Mi avvicinai a lei per carezzarle il viso, e Lithar mi sorrise triste.

«Stai attento. A te stesso e a loro, fratello. Vedo quanto sei preso dalla donna di cui mi hai parlato, e non so come vederti in queste nuove vesti. Ho paura che tu soffra.»

«Ho la pelle coriacea, non temere. Tu, piuttosto. Sai di poter contare sempre su di me, vero? Ultimamente, ti vedo pensierosa e mogia.»

Lei accentuò il sorriso, forse pensando di poter così scacciare le mie ansie, e replicò: «Cose da donne, Krilash, non temere. Sto bene. Ma grazie per il tuo interessamento. E per il regalo. E’ davvero bello, e neppure troppo appariscente. Lo porterò con onore.»

Mi piegai per deporle un bacio sulla fronte liscia, sussurrando: «Portalo per tuo piacere personale. Lo preferisco.»

«Farò così, allora.»

La lasciai ai suoi pensieri e ai suoi dubbi e, con passo veloce, me ne tornai in camera, ben deciso a passare la notte a meditare.

Cosa ne avrei ricavato, ancora non lo sapevo, ma una cosa era sicura.

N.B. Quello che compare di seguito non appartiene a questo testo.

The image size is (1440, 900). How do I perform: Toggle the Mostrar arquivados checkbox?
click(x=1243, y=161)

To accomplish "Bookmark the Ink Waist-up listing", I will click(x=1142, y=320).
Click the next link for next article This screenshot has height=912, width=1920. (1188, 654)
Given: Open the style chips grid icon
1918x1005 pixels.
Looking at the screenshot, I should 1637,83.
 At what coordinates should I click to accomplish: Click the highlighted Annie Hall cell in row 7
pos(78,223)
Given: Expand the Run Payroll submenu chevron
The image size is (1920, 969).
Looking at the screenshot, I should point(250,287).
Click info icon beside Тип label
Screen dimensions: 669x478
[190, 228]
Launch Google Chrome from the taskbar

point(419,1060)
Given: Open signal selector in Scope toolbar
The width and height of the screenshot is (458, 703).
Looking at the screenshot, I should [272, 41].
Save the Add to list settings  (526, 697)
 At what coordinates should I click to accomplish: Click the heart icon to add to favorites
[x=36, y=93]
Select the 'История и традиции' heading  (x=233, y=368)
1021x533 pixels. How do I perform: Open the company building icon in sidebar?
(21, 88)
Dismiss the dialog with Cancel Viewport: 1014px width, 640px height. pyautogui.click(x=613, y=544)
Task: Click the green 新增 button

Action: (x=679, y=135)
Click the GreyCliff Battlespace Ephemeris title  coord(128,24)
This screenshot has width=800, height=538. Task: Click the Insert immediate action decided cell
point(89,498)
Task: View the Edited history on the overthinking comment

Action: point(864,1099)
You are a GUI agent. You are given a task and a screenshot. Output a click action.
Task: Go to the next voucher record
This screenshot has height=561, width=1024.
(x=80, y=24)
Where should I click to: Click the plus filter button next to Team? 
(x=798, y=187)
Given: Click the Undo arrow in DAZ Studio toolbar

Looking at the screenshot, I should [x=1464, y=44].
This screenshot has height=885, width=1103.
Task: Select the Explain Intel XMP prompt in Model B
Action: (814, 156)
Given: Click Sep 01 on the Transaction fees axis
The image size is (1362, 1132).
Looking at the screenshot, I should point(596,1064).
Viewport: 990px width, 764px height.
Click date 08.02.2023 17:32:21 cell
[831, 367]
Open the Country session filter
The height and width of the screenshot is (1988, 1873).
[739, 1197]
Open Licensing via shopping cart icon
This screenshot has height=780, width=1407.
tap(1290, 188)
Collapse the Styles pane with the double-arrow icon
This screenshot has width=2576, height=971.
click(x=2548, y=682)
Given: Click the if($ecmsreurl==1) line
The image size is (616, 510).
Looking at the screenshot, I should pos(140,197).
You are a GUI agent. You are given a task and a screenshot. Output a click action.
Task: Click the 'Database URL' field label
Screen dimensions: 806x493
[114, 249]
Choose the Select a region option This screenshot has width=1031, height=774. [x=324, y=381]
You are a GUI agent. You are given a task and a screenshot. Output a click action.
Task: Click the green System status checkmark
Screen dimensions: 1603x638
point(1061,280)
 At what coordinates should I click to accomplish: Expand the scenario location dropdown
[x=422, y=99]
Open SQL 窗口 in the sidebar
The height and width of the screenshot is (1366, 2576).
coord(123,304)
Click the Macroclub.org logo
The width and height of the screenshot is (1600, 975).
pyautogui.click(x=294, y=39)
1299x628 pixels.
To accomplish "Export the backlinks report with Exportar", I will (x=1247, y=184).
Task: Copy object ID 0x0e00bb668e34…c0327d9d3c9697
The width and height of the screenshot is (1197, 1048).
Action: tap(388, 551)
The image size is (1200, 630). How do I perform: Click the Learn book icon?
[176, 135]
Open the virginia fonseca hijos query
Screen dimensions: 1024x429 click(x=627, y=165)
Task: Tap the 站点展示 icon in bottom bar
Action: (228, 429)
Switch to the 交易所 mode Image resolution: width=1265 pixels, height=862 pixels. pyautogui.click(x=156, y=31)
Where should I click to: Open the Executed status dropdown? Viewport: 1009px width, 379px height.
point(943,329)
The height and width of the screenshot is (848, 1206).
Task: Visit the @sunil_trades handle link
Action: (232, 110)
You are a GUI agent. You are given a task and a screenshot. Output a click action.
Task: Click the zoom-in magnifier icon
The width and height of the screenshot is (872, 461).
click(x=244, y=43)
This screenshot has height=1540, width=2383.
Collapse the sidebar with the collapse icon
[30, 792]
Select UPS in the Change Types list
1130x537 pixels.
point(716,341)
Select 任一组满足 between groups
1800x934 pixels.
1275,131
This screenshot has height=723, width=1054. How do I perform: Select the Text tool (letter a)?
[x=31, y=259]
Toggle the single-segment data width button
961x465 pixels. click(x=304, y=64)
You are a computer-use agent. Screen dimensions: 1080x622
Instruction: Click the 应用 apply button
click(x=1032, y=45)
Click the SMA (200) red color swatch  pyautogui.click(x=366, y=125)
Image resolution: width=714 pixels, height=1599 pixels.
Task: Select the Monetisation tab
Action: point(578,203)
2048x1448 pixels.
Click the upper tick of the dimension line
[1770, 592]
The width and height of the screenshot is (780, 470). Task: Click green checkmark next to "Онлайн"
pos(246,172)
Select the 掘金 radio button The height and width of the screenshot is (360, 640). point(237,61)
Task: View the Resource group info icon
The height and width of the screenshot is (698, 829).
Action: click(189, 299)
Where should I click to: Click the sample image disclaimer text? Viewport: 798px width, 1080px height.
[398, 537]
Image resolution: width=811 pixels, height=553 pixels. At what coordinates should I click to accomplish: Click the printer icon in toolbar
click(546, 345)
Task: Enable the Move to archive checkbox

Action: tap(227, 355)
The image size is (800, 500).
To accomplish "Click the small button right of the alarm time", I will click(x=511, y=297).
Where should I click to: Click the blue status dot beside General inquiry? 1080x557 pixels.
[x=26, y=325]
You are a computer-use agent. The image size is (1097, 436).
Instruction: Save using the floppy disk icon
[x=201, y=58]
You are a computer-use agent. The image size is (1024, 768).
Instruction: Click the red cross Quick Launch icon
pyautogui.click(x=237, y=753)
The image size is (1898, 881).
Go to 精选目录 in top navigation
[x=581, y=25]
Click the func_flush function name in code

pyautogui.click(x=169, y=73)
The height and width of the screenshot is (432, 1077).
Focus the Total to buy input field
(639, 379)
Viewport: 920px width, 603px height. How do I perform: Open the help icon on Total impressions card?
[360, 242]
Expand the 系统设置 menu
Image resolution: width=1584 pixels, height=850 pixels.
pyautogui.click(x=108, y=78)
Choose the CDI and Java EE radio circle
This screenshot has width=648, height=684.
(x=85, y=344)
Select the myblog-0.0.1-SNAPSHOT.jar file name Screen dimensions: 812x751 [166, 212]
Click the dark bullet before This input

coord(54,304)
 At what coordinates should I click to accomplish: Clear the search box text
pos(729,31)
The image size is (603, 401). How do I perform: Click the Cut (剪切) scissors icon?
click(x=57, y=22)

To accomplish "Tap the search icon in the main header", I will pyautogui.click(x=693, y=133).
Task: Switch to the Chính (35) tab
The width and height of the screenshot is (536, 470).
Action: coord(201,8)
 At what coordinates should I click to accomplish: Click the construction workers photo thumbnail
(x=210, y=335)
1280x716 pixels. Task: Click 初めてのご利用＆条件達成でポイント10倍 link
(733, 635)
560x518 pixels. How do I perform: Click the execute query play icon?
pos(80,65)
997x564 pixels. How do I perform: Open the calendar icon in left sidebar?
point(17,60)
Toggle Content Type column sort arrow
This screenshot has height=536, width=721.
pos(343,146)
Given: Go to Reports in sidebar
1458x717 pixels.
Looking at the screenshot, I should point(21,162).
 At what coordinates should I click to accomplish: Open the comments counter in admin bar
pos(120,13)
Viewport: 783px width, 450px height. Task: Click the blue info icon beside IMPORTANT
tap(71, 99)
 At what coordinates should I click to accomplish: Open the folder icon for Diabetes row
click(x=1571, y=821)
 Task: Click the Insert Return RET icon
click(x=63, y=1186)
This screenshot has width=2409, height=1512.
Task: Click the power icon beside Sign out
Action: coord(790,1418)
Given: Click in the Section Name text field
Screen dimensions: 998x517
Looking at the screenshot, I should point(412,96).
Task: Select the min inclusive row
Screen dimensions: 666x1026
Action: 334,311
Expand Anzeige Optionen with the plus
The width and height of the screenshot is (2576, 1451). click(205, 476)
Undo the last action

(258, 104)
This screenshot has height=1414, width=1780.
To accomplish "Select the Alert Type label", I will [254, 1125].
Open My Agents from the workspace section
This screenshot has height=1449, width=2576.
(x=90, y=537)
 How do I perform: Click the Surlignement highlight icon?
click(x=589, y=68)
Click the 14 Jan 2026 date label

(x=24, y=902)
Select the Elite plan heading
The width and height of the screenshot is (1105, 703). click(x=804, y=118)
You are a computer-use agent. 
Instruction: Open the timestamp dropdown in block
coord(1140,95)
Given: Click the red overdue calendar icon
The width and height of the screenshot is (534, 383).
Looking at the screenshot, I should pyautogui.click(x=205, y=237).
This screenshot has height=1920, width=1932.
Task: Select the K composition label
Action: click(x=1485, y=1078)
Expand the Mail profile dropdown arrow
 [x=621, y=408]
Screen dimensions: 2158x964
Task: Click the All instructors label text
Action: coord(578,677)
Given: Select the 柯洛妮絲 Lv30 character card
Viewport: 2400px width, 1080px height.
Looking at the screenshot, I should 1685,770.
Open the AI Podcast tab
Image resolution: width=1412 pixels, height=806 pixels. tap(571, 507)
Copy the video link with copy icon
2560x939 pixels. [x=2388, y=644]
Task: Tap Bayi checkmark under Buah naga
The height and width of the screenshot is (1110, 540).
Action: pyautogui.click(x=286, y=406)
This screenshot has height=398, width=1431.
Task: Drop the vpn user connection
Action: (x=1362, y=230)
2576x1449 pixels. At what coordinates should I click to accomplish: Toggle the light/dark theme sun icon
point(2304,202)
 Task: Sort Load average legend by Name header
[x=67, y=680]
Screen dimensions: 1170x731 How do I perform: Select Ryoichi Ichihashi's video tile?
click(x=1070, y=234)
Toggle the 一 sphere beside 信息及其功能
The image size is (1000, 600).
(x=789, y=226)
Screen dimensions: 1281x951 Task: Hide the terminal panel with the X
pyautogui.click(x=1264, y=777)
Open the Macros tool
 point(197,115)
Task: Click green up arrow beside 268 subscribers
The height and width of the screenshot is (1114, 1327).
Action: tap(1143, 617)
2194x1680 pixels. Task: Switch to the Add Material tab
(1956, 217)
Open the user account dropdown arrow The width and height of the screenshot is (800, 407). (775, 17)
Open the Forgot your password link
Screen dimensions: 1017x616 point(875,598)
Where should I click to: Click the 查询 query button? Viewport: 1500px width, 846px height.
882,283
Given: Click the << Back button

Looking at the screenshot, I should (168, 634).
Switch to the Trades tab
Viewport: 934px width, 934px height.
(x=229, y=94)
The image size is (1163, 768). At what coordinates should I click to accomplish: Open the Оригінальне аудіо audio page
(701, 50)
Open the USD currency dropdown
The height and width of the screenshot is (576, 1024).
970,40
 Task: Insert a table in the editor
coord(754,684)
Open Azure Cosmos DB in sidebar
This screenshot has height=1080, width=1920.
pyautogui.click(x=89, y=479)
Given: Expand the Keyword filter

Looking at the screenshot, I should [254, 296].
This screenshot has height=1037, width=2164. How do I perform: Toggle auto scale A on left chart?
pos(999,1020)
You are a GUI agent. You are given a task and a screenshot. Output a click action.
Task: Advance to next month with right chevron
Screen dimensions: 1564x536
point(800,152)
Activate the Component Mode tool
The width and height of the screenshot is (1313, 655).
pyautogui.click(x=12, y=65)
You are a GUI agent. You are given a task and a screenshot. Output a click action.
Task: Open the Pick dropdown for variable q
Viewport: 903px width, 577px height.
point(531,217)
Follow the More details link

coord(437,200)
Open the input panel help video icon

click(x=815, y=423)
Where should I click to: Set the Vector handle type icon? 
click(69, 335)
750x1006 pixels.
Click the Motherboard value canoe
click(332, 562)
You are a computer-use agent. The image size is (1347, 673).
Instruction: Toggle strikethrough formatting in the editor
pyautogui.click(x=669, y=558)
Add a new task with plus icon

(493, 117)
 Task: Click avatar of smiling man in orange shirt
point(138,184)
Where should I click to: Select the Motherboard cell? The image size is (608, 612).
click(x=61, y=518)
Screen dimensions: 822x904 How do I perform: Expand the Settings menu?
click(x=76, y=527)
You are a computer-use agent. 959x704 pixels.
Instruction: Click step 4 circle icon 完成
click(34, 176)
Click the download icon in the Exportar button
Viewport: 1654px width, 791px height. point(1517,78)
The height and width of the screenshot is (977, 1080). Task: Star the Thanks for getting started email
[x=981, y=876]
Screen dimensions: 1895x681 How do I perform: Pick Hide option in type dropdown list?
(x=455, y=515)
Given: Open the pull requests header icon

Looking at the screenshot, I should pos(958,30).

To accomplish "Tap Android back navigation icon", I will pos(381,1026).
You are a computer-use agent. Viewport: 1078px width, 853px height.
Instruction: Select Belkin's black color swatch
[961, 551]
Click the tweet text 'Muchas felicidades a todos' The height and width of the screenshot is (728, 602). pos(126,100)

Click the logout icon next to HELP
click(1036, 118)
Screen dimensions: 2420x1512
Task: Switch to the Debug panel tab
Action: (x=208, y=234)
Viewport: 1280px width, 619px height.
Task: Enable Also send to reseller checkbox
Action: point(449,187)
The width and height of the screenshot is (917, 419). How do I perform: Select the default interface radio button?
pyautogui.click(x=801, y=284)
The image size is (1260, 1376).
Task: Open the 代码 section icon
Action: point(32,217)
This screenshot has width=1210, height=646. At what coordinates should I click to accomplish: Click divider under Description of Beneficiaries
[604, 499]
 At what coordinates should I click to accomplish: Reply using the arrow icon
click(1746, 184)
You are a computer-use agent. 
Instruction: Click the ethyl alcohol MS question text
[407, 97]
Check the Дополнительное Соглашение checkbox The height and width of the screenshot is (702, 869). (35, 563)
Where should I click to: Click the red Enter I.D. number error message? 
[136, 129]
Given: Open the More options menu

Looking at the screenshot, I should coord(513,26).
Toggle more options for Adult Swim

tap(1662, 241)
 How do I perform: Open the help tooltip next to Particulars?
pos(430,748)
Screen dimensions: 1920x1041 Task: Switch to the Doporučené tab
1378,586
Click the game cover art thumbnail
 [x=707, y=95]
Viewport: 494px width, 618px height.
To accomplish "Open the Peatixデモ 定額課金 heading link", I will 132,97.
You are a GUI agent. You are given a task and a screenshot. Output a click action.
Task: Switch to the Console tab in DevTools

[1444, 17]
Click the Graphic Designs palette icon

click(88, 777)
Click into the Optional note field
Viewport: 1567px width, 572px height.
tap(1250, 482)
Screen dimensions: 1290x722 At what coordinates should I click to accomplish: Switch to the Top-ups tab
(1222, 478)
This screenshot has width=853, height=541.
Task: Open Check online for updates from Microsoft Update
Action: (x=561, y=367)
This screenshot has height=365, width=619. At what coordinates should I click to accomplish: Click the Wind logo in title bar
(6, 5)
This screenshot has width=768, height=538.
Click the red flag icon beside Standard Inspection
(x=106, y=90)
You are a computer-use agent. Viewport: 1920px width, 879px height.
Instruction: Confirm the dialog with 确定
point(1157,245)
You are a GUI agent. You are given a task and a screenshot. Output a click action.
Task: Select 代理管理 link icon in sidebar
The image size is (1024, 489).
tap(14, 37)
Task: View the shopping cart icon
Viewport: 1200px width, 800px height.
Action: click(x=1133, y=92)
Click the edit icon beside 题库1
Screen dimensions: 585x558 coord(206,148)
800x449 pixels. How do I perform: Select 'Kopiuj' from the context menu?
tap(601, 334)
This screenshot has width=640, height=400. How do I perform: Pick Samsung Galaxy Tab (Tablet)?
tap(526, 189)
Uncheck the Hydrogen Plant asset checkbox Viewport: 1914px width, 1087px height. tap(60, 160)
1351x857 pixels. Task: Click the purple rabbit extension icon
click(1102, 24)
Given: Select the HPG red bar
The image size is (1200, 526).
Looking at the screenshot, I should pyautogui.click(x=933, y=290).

Avrei passato una notte insonne.







Note: Si scopre finalmente a quale famiglia appartengano Fay e sua madre, cioè nientemeno che i mac Cumhaill, secondi solo alla famiglia reale. Si torna così a parlare delle figure mitologiche di Niamh e Oisin che, nel mio racconto, sono esistiti davvero. (secondo il mito, Niamh è veramente una mac Lir)
Scopriamo così, anche, i motivi che hanno spinto i reali ad avere rapporti così tesi con i mortali. Il ritorno di Oisin in Irlanda, e la sua conseguente morte, hanno portato nello sconforto Niamh, morta subito dopo aver lasciato che i suoi figli scegliessero una vita mortale per il loro futuro.
Questo li ha portati a incolpare tutto il genere umano, per la perdita dell'amata cugina, ed ecco perché - pur apprezzandone silenziosamente le arti e le scienze - ne deplorano comunque la vita stessa sulla Terra.

Grazie per avermi seguita fino a qui!!